Let's test this here. We will assume that \(z\) is \(1/2\) with fixed probability \(p\). (Note that more than half of high level tournament matches end in draws.) This implies that \(z=1\) with probability \(g\left(\Delta a\right) - p\) and equals zero otherwise. The variance of \(z\) is

$$ \sigma^2 = g\left(\Delta a\right)\left(1 - g\left(\Delta a\right)\right) - \frac{p}{4}. $$

Now I set up a simulation for fixed \(\Delta a\), \(k\), and \(p\) and compare the standard deviation of the rating error to the empirical value. I perform simulations for varying values of \(p\), the probability of a tie, as well as varying \(k\) values. I simulate 50,000 matches for each setting of the parameters, then measure the empirical standard deviation, plotting as a point.
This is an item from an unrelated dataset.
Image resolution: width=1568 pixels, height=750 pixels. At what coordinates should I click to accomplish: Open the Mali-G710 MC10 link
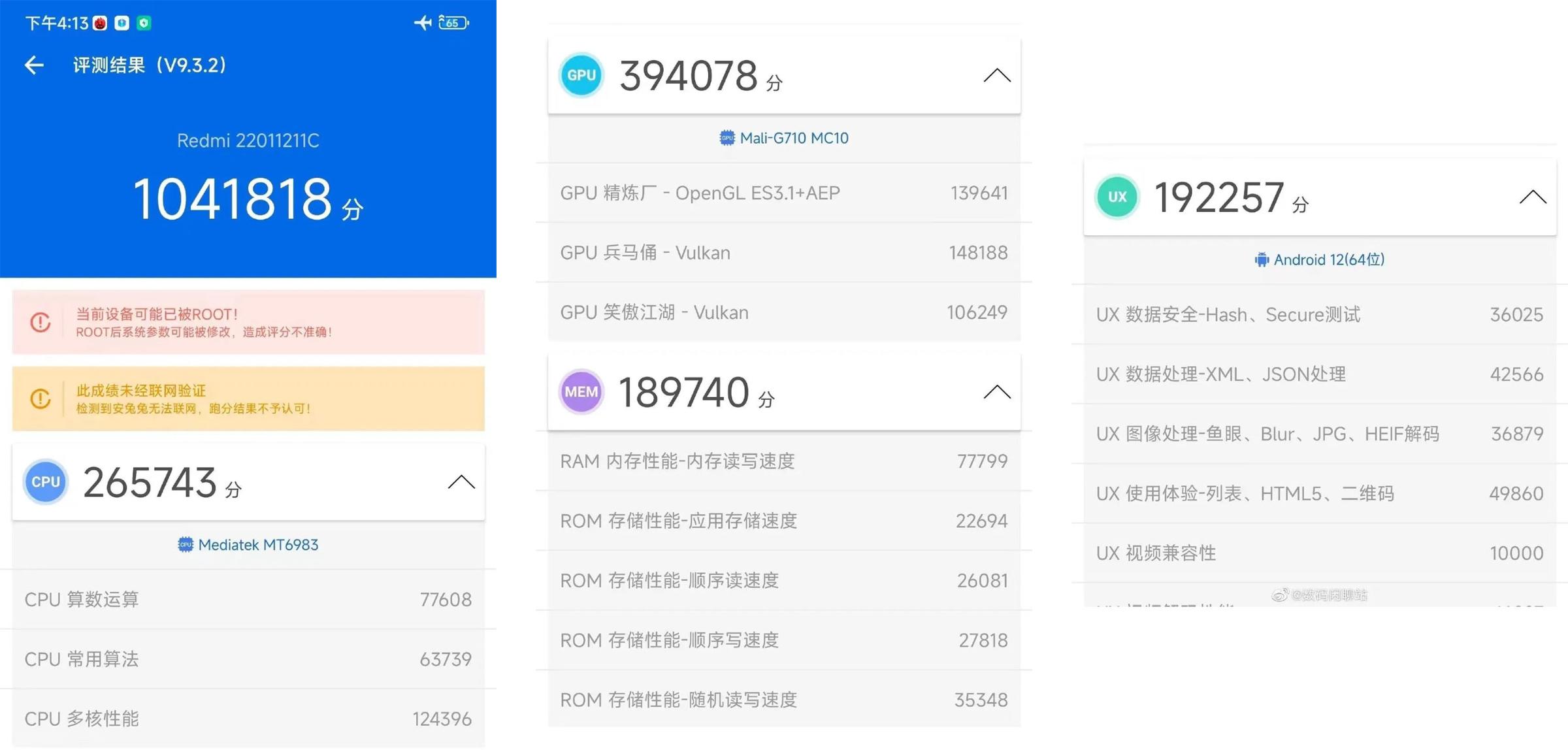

The theoretical values are drawn as lines. Note that the theory is based on the linear approximation from Taylor's theorem, so there should be some discrepancy between the two of them.

gfunc <- function(x) { 
    lod <- 10^(x/400) 
    lod / (1 + lod)
}
gprime <- function(x) { (log(10)/400) * gfunc(x) * (1 - gfunc(x)) }

ratsim <- function(nsim=10000,delta_a=0,k=10,p=0.5,delta_r=0) {
    sims <- rep(0,nsim)
    probs <- c(1-gfunc(delta_a)-0.5*p,p,gfunc(delta_a)-0.5*p)
    zvals <- sample(c(0,0.5,1),size=nsim,replace=TRUE,prob=probs)
    for (mmm in 1:nsim) {
        delta_r <- delta_r + 2 * k * (zvals[mmm] - gfunc(delta_r))
        sims[mmm] <- delta_r 
    }
    # recall that epsilon is Delta r - Delta a
    retv <- sims - delta_a
    retv
}

library(tibble)
library(tidyr)
library(dplyr)

set.seed(1234)
simv <- tribble(~k,~p,~delta_a,
                                5,0,0,
                                10,0.25,0,
                                20,0.375,0,
                                40,0.5,0) %>%
    complete(k,p,delta_a) %>%
    group_by(k,p,delta_a) %>%
        mutate(empirical=list(sd(ratsim(nsim=50000,delta_a=delta_a,k=k,p=p)))) %>%
    unnest() %>%
    ungroup() %>%
    mutate(sigmasq=gfunc(delta_a) * (1 - gfunc(delta_a)) - (p/4)) %>%
    mutate(theoretical=sqrt(k*sigmasq / (gprime(delta_a) * (1 - k * gprime(delta_a)))))


library(ggplot2)
library(forcats)

ph <- simv %>% 
    mutate(p=forcats::fct_reorder(factor(p),empirical,.desc=TRUE)) %>%
    ggplot(aes(x=k,y=empirical,colour=p)) +
    geom_point() + 
    geom_line(aes(y=theoretical)) + 
    scale_x_sqrt() + 
    labs(x='k factor',y='empirical standard deviation of Elo',
             title='empirical and theoretical standard deviation of Elo')

print(ph)

plot of chunk elo_sims

Note that for very large values of \(p\), which suppresses the variance of \(z\), and for small values of \(k\) we see standard deviation on \(\epsilon\) around 30. Note this is the standard deviation on the error of the differences in ratings. The Elo rating for a player should have smaller error around it, smaller by a factor of \(1/\sqrt{2}\). Thus a standard deviation of around 20 Elo points is to be expected for a player whose \(k\) factor is \(10\), with the error growing like the square root of \(k\).